That Was The Week That Was

Here…

My first post at The Anxious Bench surveyed British Christian responses to next week’s “Brexit” referendum.

• I knew that would be the topic this time last week. But I certainly didn’t know that my second Bench post would be the same day, that it would respond to a mass shooting, or that it would focus on LGBT history.

(I also reposted what I had written about the “thoughts and prayers” expression on the occasion of the last mass shooting… Here’s one more reflection on that topic.)

• Then Thursday I revisited the theme of a 2012 post by recommended three more conservatives that progressives ought to be reading.

…There and Everywhere

Gloege, Guaranteed Pure

• In other “Brexit” news… Rival “Remain” and “Leave” flotillas battled it out on the Thames (with water hoses).

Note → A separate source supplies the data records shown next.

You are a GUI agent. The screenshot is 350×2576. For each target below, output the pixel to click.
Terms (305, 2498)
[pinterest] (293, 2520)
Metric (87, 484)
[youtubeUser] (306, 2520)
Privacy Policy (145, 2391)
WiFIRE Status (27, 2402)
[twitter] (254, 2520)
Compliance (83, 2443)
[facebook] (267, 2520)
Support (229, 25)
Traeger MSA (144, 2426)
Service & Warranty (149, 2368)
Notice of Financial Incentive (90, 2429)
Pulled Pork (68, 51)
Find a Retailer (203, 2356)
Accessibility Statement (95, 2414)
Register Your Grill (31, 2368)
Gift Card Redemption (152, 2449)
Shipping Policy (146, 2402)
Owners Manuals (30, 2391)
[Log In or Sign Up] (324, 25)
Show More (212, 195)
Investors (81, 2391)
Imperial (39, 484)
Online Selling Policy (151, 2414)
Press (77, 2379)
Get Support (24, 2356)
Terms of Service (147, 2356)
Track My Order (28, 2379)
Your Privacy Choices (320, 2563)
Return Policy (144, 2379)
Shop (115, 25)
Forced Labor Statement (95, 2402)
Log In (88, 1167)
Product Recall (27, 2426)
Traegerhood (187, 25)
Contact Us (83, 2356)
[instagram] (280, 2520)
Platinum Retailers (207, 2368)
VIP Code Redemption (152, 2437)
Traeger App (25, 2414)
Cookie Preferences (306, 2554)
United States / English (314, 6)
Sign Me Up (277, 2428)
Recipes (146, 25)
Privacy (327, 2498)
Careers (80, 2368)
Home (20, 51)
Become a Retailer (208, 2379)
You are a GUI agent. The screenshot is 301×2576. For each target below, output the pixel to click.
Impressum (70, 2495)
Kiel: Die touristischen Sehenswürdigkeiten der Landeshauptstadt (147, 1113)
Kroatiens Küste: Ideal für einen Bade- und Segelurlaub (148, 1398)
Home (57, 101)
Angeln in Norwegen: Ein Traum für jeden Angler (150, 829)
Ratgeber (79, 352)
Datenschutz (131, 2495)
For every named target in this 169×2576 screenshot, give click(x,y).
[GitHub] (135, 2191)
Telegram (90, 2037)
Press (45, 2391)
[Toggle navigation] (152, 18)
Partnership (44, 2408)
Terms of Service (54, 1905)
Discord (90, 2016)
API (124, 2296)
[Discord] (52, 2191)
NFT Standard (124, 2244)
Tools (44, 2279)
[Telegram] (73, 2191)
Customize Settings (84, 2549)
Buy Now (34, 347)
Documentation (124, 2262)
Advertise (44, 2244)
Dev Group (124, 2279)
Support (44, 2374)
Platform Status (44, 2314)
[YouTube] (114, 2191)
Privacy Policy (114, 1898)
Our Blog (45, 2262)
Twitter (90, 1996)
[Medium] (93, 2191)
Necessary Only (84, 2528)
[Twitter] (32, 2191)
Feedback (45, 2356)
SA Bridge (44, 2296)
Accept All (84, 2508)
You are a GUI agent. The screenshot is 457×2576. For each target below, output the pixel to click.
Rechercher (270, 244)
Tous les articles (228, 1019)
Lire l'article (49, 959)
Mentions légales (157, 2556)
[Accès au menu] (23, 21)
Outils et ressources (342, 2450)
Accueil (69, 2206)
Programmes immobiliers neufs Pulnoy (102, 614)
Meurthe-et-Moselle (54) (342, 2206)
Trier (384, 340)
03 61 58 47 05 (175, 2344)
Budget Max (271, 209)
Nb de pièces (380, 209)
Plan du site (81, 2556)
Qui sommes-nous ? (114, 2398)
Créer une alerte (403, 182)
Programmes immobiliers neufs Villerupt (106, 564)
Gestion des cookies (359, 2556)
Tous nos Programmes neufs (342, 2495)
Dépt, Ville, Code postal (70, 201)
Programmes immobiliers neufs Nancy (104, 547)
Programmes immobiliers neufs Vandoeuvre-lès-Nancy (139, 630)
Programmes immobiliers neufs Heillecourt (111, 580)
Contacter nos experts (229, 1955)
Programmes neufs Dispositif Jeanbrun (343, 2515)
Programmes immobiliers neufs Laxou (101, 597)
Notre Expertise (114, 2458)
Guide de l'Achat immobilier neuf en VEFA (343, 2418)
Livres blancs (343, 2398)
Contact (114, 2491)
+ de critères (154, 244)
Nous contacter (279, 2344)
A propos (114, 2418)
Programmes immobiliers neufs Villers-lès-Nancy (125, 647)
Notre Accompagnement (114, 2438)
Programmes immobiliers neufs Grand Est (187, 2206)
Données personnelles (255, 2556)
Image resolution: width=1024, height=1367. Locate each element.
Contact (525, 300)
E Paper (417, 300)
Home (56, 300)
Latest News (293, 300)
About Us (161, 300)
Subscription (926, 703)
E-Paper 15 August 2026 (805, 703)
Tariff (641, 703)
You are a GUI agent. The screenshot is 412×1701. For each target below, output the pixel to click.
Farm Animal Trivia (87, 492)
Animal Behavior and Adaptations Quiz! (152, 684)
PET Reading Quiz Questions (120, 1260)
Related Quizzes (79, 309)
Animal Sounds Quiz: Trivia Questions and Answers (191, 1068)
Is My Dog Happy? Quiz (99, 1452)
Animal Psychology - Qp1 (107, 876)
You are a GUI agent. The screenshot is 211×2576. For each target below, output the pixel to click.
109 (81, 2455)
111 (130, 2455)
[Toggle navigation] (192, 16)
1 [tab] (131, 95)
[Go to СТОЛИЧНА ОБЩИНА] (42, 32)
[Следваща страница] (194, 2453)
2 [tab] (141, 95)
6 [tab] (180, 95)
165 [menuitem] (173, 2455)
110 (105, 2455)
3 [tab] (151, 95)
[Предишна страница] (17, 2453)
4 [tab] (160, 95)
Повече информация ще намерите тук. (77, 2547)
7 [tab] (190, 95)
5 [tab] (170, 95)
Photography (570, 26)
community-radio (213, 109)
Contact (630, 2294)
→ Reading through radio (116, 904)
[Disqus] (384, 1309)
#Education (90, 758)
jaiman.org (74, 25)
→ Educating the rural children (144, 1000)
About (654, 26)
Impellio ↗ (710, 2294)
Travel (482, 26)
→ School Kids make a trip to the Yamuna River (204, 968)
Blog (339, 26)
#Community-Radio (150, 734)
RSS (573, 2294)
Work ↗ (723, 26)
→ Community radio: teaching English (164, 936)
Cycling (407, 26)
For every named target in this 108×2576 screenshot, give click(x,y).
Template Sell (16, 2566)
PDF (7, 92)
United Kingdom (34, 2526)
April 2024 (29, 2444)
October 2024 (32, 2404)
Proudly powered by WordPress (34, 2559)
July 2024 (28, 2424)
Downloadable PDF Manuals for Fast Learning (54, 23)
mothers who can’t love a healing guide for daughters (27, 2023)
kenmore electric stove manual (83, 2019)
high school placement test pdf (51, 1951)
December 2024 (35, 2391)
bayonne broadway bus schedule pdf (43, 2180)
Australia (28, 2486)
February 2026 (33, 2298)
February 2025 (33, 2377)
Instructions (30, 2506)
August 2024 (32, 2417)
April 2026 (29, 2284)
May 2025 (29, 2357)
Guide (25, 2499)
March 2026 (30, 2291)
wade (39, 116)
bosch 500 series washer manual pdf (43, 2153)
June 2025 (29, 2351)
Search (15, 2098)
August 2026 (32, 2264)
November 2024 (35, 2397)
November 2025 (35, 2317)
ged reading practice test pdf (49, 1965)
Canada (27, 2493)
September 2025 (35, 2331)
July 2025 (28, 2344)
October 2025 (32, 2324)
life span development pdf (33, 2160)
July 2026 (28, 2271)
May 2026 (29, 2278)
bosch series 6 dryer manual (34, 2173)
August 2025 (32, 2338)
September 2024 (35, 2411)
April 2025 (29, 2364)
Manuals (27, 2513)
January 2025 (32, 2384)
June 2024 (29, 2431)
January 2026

• More importantly: a pro-EU member of parliament was murdered, and a right-wing Leave supporter has been charged.

• Tim Gloege also made his Anxious Bench debut this week, with the first post in a series on “corporate” evangelicalism.

• Our fellow Bench-er David Swartz reviewed Marty Troyer’s The Gospel Next Door, praising it as a “profound work of public theology” that “brings together things perceived as fundamentally different: evangelism and peace, social justice and salvation, Black Lives Matter and theology.”

• Save yourself twenty minutes to read the twisting, turning story of the provenance of the “Jesus’s wife” papyrus — which is now being acknowledged as a likely forgery even by the Harvard scholar who announced its discovery.

• It’s taken over half a century to plan a follow-up to a council that last met in the 8th century. And now that representatives of the world’s 300 million Orthodox Christians are finally ready to gather… well, there are still some things to iron out.

• Russell Moore offered a rousing defense of religious freedom at the Southern Baptist Convention, when asked by a pastor why Baptists should defend the right of Muslims to build mosques. (That’ll be the jumping off point for my next Anxious Bench post, on Tuesday morning.)

• Is the next leader of evangelicalism a rap star?

• Is the best model for Christian parody Weird Al?

• Yes, a new poll finds that 62% of self-identified evangelicals are supporting Donald Trump. But compare that to 79% for George W. Bush and Mitt Romney, and it becomes even harder to see how Trump is going to overcome what’s already a six-point lead for Hillary Clinton.

• Pres. Obama’s former head speechwriter tried to argue that there was still time for the GOP to dump its presumptive nominee: “As a Democrat, I suppose I should be happy that the Republican Party is about to face the most diverse electorate in history with a modern-day hybrid of George Wallace and Joseph McCarthy…. But I’m not, because win or lose, Donald Trump’s candidacy is already doing real damage to our country. Every day, he gives voice and legitimacy to some of our darkest instincts and oldest prejudices — fear, and blame, and suspicion of the sinister ‘other.'”

Juneteenth in 1900
Juneteenth celebration in 1900 – Wikimedia

• Sunday is “Juneteenth,” the anniversary of the emancipation of enslaved African Americans in one of the last bastions of the Confederacy. Has the time come to make it a national holiday, “no less than our second independence day”?

• We don’t have cable, so I’ve only seen the first part of the ESPN documentary on O.J. Simpson. But it was pretty captivating. Particularly interesting was Simpson’s belief that he had transcended race through his celebrity — or, as Greg Howard put it, “it’s the story of a halfback trying, and failing, to outrun his own blackness.”

• Eboo Patel told the story of Louis Armstrong’s formative years with a Jewish immigrant family.

• The Atlantic is hosting a fascinating series on Hmong Americans, an ethnic group from southeast Asia who began immigrating to the United States in the 1970s and have primarily settled in the Midwest and on the West Coast.